Instead, FEMA only dispatched three-bedroom modular homes to Southern California - luxurious compared to the 15-foot travel trailers, but, at 60 feet, too long to fit on many properties or be moved up steep roads full of switchbacks. They also require too much electricity to run off generators or solar panels and have to be hooked into the power grid. They have to be on flat land, away from any hills that might be at risk for mudslides.

Grace Yim, a FEMA branch manager in Pasadena, said she didn't know how many eligible fire victims were denied homes.

"We met a lot of challenges with the kind of unit that was available to us - there are canyon areas, mountainous areas so we had a lot of sites that came back infeasible, and then there's just nothing we can do," Yim said.

People who were unable to put the large trailers on their properties were referred to other agencies, mainly Housing and Urban Development, for subsidized apartments, Yim said.

But living far away from isolated lots can slow reconstruction for people who are cash-strapped to begin with, said Bonnie Frede, director of a nonprofit-funded fire recovery center in the mountain town of Ramona, about 35 miles northeast of San Diego.

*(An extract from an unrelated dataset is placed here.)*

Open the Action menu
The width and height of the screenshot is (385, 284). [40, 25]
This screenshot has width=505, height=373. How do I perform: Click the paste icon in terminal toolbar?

"These people want to be on their land," Frede said.

Reedy, a lithe 51-year-old, said she already put more than 7,000 miles on her pickup truck driving up and down the mountain, costing her $2,000 in gas out of her $28,800 grant. She had hoped to get the mobile home on her land and eventually use the grant money to buy it.

She said she will keep trying to get the promised FEMA home on her property.

"I ran into my first FEMA inspector at the grocery store, and he said, 'You pay your taxes, so don't let them tell you no,"' she said. "As long as I know what I'm working towards, I can start to plan, but right now it's just sitting in the bank while I waste gas."